If you're wrapping the box yourself, start by removing the top flaps with a razor blade for clean cuts. Roll out your wrapping paper and cut a piece large enough to cover the bottom, all four sides, and a little extra. From here, you can either fold in the excess paper at each corner like you would in a standard wrapping procedure or, for a cleaner look, cut it away at 90-degree angles (via Doodle Craft Blog). Wrap each side up and over the top, so the paper continues down the inside walls of the box. Depending on the size of your plant, you can decide whether to wrap the entire interior or just a few inches down from the top. Insert your tissue paper first, then the pot saucer, and finally the gift plant.

Like a florist

What's great about clear plastic wrap is that the entire plant and decorative pot will remain visible and all of the potting soil and water drainage will stay off your clean party attire. You can find all sorts of cellophane wrap on Amazon: plain clear wrap, clear with candy canes, clear with snowflakes, and paw prints for the dog lovers. We're sure if you spend a few minutes searching, you'll probably even find an option with a gardening theme.

Situate the potted plant and saucer in the center of the cellophane. Use a large enough piece so that when you pull it up around the sides of the houseplant you can collect it all at the top for a decorative finish. On its YouTube channel, eHow Arts and Crafts suggests using a long piece of Scotch tape to tightly secure the bunched cellophane. If there's any extra cellophane that didn't make it up to the top bunch, fold it under the pot. Then use wider pieces of packing tape to secure them from the bottom. With a living plant, make sure there's room for it to breathe. If you've pulled the cellophane particularly taut, you might need to loosen it a little or poke a few air holes in the plastic wrap. Finish with raffia ribbons, bows, and gift tags. If it's a Christmas gift, red and green are the obvious standards, but a bit of purple would give it a royal flair.

Vintage style

Who's kidding who? Not everyone is a great gift presenter, and a lot of us just don't have the time to get a high-class wrapping job done before the party. For the gift-wrapping novice, we've got a quick and easy solution. Put the plant in a festive cookie tin, maybe add some recycled tissue paper that you just pulled from a gift bag you received from someone else, and call it a day.
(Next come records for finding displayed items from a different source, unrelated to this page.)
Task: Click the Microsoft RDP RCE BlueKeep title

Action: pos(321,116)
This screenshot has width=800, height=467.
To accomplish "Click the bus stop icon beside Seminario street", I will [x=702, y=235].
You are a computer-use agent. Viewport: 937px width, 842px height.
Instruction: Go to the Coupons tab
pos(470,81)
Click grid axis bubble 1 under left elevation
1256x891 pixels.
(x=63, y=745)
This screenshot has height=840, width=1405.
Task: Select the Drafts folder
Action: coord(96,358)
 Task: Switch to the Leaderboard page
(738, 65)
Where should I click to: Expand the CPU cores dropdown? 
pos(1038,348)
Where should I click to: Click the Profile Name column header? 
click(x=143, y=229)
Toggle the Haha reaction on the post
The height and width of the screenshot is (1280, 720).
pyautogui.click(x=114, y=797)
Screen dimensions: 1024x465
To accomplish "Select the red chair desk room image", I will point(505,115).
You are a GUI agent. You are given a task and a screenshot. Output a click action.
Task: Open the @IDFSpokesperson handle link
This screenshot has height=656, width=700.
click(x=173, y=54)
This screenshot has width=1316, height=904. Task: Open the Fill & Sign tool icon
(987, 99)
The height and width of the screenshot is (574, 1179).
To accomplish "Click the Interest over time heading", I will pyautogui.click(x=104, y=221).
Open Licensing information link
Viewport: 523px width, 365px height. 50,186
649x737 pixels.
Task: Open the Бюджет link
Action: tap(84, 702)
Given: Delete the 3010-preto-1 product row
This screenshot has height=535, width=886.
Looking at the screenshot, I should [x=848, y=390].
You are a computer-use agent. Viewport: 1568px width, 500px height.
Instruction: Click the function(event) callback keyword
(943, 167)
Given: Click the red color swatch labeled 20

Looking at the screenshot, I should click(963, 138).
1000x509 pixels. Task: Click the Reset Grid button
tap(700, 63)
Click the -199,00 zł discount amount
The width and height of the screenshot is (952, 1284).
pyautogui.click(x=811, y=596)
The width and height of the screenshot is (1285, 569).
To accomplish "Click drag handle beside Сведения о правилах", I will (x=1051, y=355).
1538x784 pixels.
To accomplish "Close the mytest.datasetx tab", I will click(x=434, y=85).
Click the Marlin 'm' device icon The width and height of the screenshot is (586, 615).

Perhaps it's the other way around. You've been browsing the flea market on the hunt for the perfect vintage tin for your retro décor-obsessed friend, and now it feels sort of empty. Well, here's an idea — pop a succulent in there, and it becomes two gifts in one. This trick will also work for the inexperienced baker who loves the festive cookie tins but cannot for the life of them bake a dessert that anyone would want to consume. Who says you can only put cookies in those tins? Mix it up this year and give everyone at the office a little plant to decorate their desk.

Over the top

If you've read through these ideas and you're thinking they're pretty good but just not enough for the bold statement you want to make, then it's time to go beyond wrapping only the pot and get to the point of decorating the actual houseplant. For an over-the-top gift exchange, first, go big on the plant; we're thinking something like a potted bird of paradise or a Chinese fan palm.

Start by using brightly colored and amusingly patterned wrapping paper for the plant's container — really find a theme that's sure to make the receiver laugh and smile. A big audacious bow stuck to the side never hurts. Now it's time to pull out all the stops: pinwheels shooting up from the potting soil, tinsel draped over the foliage, and multi-colored ribbon. On her YouTube channel, ClaCali can even shows you how to make a paper bowtie. For the super arts and craftsy folks, DIY ornaments are a great way to spruce up the plant and personalize the gift even more.